---
title: "Prototype for analysis of body weight"
author: "Will Cornwell & Dan Noble"
date: "03/07/2018"
output: 
  html_document:
    code_folding: show
    theme: yeti
    toc: yes
    toc_depth: 3
    toc_float:
      collapsed: false
      smooth_scroll: true
editor_options: 
  chunk_output_type: console
---

```{r setup, include=FALSE, echo=TRUE}
knitr::opts_chunk$set(echo = TRUE, warning=FALSE, message=FALSE, cache=FALSE)
knitr::opts_knit$set(root.dir =  rprojroot::find_root("README.md"))
```


Packages

```{r}
#devtools::install_github("thomasp85/patchwork") # Make sure to download first in a new R session
#install.packages("gridExtra")
library(gridExtra)
library(ggplot2)
library(tidyverse)
```	

Bring in data, Subset data based on body weight

```{r}
data <- readRDS("export/data_clean.rds") 
bw <- data%>%
  filter(parameter_name=="body weight")
```

Check first whether weight and data_point column match

```{r}
any(bw$weight == bw$data_point)
```

Subset the data to get between 100 & 300 days

```{r}
bw_100_300 <- subset(bw, age_in_days > 98 & age_in_days <300)
```

PLot and see what the distribution looks like

```{r}
ggplot(bw_100_300, aes(x=data_point, fill = sex)) + geom_density(alpha = 0.5)
```

Function for cutting data into age bins and then calculating SD and CV for each sex and strain

```{r}
sd_bin <- function(data, bins, strains){
	data$cut_age <- cut(data$age_in_days, bins)
	sd <- data %>% 
	  filter(strain_name %in% strains) %>% 
	  group_by(sex, cut_age, strain_name) %>% 
	  summarise(sd = sd(data_point), cv = sd(data_point) / mean(data_point), n = n())

	return(sd)
}
```

Generate a new dataset containing SD and CV for the following three strains using the full data set so we don't restrict age.

```{r}
age_sd <- sd_bin(data, 10, strains = c("C57BL/6N", "C57BL/6NTac", "C57BL/6NJ"))
```
Check data

```{r}
print(arrange(age_sd, strain_name), n = 30)
```

Simple plot

```{r}
ggplot(age_sd, aes(x=cut_age, y=cv, col = sex)) + geom_point() + facet_grid(~strain_name) + theme_classic()
```

Main plot: PLOT THIS

(**Daniel ahs no idea why these aren't showing up**)

```{r}
p1 <- ggplot(bw, aes(x=age_in_days, y=data_point, col = sex)) + geom_point(alpha = 0.5) + labs(x = "Age (days)", y = "Body weight")

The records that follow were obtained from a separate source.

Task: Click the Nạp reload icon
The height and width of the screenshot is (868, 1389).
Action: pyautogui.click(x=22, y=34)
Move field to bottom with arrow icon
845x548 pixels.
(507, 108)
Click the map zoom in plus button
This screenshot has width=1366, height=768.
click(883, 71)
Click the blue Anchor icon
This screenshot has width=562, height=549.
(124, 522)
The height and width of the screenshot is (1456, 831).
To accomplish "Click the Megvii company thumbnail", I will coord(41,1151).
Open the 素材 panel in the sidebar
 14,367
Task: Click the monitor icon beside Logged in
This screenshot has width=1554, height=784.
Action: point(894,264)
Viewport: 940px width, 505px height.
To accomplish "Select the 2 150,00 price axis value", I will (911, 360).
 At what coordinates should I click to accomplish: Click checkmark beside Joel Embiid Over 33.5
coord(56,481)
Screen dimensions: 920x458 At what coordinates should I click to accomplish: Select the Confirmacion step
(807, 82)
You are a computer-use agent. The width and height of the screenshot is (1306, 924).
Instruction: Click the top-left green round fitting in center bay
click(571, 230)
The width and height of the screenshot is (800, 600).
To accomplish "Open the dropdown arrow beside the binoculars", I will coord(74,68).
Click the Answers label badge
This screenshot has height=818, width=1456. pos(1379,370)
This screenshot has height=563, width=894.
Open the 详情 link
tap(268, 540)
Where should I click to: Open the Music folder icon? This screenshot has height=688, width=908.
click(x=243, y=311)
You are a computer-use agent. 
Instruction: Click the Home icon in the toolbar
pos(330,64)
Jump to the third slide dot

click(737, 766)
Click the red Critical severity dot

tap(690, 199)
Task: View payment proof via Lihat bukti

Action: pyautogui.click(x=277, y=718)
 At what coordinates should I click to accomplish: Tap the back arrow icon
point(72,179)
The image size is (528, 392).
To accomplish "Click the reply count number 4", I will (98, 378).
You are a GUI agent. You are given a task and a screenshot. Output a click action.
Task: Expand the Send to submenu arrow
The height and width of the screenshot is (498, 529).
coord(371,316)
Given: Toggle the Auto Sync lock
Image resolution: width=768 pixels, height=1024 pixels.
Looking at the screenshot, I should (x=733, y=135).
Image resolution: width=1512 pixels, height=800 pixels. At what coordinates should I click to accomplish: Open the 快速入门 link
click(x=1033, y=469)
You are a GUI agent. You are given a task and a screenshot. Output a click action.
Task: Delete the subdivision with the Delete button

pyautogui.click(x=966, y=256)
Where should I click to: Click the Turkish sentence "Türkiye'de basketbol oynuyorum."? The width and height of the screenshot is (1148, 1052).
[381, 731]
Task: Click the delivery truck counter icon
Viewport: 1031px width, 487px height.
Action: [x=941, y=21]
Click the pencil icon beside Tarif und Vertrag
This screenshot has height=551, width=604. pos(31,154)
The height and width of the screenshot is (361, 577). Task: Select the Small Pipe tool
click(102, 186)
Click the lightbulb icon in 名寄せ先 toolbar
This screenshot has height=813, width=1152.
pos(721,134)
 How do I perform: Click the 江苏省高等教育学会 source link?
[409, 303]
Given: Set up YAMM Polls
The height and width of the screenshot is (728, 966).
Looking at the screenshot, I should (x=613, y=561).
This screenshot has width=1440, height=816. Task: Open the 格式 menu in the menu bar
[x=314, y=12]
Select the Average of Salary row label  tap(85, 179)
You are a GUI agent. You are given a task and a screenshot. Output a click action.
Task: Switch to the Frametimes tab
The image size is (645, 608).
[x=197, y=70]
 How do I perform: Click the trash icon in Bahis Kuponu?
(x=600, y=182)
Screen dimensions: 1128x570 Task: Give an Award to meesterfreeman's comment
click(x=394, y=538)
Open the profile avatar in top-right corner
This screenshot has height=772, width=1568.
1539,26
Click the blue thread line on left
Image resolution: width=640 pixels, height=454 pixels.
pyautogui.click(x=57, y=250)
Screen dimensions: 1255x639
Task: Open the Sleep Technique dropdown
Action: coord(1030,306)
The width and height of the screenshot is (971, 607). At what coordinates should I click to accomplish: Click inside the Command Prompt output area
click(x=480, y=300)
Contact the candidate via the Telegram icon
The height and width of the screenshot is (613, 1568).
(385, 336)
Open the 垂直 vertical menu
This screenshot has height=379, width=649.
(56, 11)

p2 <- ggplot(age_sd, aes(x=cut_age, y=sd, col = sex)) + geom_point(size=2) + facet_grid(~strain_name) + theme_bw() + theme(axis.text.x=element_text(size=rel(0.4))) + labs(x = "Age bin", y = "SD") 
```

```{r}
print(p1)

print(p2)
```

```{r, eval=FALSE}
grid.arrange(p1, p2)
```

## Simulating a power analysis - didn't get far with this....

Get standard deviation in two groups

```{r}
sd <- bw_100_300 %>% group_by(sex) %>% summarise(sd = sd(data_point))
mean <- bw_100_300 %>% group_by(sex) %>% summarise(mean = mean(data_point))
```

Sample sizes

```{r}
n <- c(5, 10, 20, 30)
```

Means of males and females for a trait

```{r}
m_male   <- as.numeric(mean[mean$sex == "male", "mean"])
m_female <- as.numeric(mean[mean$sex == "female", "mean"])
```
SD of males and females for a trait

```{r}
sd_male   <- as.numeric(sd[sd$sex == "male", "sd"])
sd_female <- as.numeric(sd[sd$sex == "female", "sd"])
#pwr.t2n.test
```